Da quest'anno, il fenomeno è diventato più preoccupante per le autorità federali statunitensi. Durante i nove mesi del 2023, più di 24mila cittadini cinesi hanno intrapreso il pericoloso viaggio per attraversare il confine del Messico e richiedere asilo politico negli Stati Uniti. Di questi, almeno 4mila persone sono state arrestate dalla polizia doganale e di frontiera degli Stati Uniti. 

"Non c'è modo di sopravvivere in Cina"

Un richiedente asilo sulla cinquantina della città di Xian, nel nord della Cina, che si è identificato con lo pseudonimo di Zhang Jun per paura di ritorsioni, ha recentemente attraversato il confine degli Stati Uniti e si è stabilito a New York. Alla testata Radio Free Asia, l'uomo ha raccontato di una diffusa insoddisfazione del popolo cinese per la repressione politica e la stagnazione economica che la Cina sta vivendo sotto il leader del Partito comunista cinese Xi Jinping. "Perché così tante persone vogliono andarsene? Perché non c'è modo di sopravvivere lì", ha detto Zhang, un ex dipendente di un'impresa statale.
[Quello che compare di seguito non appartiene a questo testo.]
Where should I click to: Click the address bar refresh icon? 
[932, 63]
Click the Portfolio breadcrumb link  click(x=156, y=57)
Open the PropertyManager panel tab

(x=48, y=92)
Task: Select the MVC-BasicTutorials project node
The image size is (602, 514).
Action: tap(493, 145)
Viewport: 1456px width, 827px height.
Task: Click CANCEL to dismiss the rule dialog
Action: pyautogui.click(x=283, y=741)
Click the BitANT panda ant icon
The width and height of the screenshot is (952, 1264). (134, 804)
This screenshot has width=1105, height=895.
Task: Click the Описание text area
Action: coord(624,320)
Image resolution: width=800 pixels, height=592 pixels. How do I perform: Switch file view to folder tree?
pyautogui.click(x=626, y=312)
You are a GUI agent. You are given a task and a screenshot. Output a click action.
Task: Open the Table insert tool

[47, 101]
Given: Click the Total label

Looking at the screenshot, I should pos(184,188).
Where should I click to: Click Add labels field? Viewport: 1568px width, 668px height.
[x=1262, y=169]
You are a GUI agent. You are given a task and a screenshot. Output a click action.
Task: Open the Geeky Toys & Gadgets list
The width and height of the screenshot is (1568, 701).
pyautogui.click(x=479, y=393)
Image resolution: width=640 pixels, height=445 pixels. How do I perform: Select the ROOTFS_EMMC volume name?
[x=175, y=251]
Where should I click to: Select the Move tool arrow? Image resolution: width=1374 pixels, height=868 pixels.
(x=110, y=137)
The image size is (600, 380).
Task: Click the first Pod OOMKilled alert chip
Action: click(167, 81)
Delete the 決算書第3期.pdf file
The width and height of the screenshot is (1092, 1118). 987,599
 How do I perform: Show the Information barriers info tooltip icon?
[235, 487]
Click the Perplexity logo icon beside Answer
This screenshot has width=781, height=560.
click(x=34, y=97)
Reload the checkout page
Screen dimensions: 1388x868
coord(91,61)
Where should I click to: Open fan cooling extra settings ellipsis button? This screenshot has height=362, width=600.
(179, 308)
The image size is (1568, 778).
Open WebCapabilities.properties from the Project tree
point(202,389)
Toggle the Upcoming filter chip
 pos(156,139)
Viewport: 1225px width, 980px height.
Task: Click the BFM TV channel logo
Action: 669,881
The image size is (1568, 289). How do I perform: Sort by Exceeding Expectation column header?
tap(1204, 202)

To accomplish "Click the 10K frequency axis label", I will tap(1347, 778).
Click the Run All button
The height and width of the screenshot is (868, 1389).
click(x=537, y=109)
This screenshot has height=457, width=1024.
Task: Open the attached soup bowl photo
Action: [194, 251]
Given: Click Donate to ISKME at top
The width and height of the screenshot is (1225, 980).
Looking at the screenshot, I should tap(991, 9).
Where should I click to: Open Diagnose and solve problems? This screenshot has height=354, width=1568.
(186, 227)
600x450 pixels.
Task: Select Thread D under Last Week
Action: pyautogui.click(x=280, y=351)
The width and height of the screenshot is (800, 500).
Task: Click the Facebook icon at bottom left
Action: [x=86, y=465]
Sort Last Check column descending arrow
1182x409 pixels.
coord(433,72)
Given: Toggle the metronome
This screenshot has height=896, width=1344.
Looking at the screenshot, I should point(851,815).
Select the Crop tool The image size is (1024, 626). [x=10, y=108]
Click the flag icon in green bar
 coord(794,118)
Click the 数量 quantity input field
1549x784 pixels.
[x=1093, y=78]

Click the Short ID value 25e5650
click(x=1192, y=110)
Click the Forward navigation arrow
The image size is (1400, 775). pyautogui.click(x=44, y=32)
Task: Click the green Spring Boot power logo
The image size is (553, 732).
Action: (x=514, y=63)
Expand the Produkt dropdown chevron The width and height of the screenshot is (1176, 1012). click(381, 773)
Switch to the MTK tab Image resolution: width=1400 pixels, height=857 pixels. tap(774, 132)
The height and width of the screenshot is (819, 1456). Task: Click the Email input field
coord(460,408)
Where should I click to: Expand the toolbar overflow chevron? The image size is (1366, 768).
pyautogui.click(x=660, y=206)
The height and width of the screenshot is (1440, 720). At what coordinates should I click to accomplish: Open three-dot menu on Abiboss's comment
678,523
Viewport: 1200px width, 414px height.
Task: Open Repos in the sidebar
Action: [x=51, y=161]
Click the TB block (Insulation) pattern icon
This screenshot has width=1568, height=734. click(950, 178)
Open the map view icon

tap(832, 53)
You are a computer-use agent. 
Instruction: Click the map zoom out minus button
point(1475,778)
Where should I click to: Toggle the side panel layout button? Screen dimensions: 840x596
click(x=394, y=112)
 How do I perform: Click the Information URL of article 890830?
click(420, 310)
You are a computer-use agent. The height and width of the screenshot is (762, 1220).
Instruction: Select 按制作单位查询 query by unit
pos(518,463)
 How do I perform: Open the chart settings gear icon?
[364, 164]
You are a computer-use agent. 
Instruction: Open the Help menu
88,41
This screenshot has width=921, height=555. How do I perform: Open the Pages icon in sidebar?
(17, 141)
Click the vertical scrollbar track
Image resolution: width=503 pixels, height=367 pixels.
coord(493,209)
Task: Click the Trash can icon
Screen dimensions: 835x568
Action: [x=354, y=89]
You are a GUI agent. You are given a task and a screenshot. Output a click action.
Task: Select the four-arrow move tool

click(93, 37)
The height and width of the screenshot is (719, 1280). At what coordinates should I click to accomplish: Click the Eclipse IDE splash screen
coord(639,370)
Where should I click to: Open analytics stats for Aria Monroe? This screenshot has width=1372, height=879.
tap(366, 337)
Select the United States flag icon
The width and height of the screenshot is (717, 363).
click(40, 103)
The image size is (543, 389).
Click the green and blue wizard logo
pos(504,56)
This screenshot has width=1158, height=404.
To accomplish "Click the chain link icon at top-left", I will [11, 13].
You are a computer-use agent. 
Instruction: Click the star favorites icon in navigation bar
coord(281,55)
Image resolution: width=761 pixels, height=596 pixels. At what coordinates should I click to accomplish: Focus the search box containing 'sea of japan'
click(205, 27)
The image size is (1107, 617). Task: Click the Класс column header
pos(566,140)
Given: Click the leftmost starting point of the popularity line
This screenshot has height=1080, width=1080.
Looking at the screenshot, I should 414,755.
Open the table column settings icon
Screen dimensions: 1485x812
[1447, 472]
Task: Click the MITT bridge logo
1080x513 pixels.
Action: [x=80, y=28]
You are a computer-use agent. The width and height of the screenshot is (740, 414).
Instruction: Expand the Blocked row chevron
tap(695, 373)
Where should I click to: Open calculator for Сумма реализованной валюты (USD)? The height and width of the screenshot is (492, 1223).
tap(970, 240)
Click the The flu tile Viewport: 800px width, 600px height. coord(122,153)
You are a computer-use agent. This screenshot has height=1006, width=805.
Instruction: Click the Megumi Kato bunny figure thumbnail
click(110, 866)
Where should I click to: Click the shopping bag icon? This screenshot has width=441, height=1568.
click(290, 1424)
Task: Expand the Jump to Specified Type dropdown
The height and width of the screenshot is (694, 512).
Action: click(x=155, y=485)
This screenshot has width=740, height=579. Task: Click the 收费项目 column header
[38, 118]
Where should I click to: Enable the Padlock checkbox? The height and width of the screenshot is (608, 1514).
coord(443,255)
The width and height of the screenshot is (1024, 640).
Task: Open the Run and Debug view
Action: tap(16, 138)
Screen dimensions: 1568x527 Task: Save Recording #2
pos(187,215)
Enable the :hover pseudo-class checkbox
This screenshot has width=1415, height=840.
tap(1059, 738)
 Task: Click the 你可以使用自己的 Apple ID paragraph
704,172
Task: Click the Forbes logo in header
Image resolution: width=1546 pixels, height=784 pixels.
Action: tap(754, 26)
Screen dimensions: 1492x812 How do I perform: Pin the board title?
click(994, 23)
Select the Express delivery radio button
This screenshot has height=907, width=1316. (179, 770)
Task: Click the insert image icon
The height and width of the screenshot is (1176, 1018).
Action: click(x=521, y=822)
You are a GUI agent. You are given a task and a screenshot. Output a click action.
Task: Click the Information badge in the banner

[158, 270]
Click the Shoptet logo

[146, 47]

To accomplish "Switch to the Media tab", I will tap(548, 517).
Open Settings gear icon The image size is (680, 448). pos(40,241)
Per Zhang, i problemi sono iniziati dopo il licenziamento, quando ha presentato una petizione insieme a centinaia di milioni di persone licenziate dal settore statale negli anni '90, per chiedere un migliore sostegno sociale. È stato ignorato dai funzionari ed è stato costretto a rinunciare a un risarcimento dopo essere stato detenuto in prigione per 15 giorni. Dopo la pandemia, in cui l'uomo ha avuto difficoltà a trovare lavoro, è arrivata un'ulteriore tragedia nella vita di Zhang: le autorità hanno demolito improvvisamente la sua casa. Stanco della situazione politica ed economica della Cina, Zhang ha deciso di emigrare. L'uomo ha affermato che nessuno prende alla leggera la decisione di andarsene in un Paese straniero per avere una vita migliore.

Ma sembra che le cose stiano cambiando. Ci sono segnali che mostrano i tentativi delle autorità cinesi di cercare di arginare il fenomeno, introducendo restrizioni a livello nazionale sul rilascio dei passaporti ed eseguendo irruzioni in una società di consulenza sull'immigrazione con sede a Shanghai.

La fuga delle imprese

Non sono solo i cittadini cinesi a voler lasciare la Cina. Un recente rapporto della Banca Centrale Europea ha rilevato che oltre il 40 per cento delle multinazionali presenti in Cina pensa di trasferirsi in Paesi politicamente più amichevoli nei prossimi anni, sfuggendo anche alle ripercussioni dello scontro tra le due superpotenze globali, Stati Uniti e Cina. L'istituto bancario europeo ha rilevato che i 49 per cento di 65 aziende stranieri in Cina vuole puntare al "near-shore", ovvero avvicinare la produzione ai punti vendita, mentre il 42 per cento vorrebbe spostarle in località più accoglienti. 

A causa del rallentamento della crescita economica e delle tensioni tra Pechino e Washington, la Cina attrae sempre meno capitali stranieri. Per sei trimestri consecutivi fino alla fine di settembre 2023, gli utili totali privati alla Repubblica popolare dalle aziende estere ammonterebbero a oltre 160 miliardi di dollari.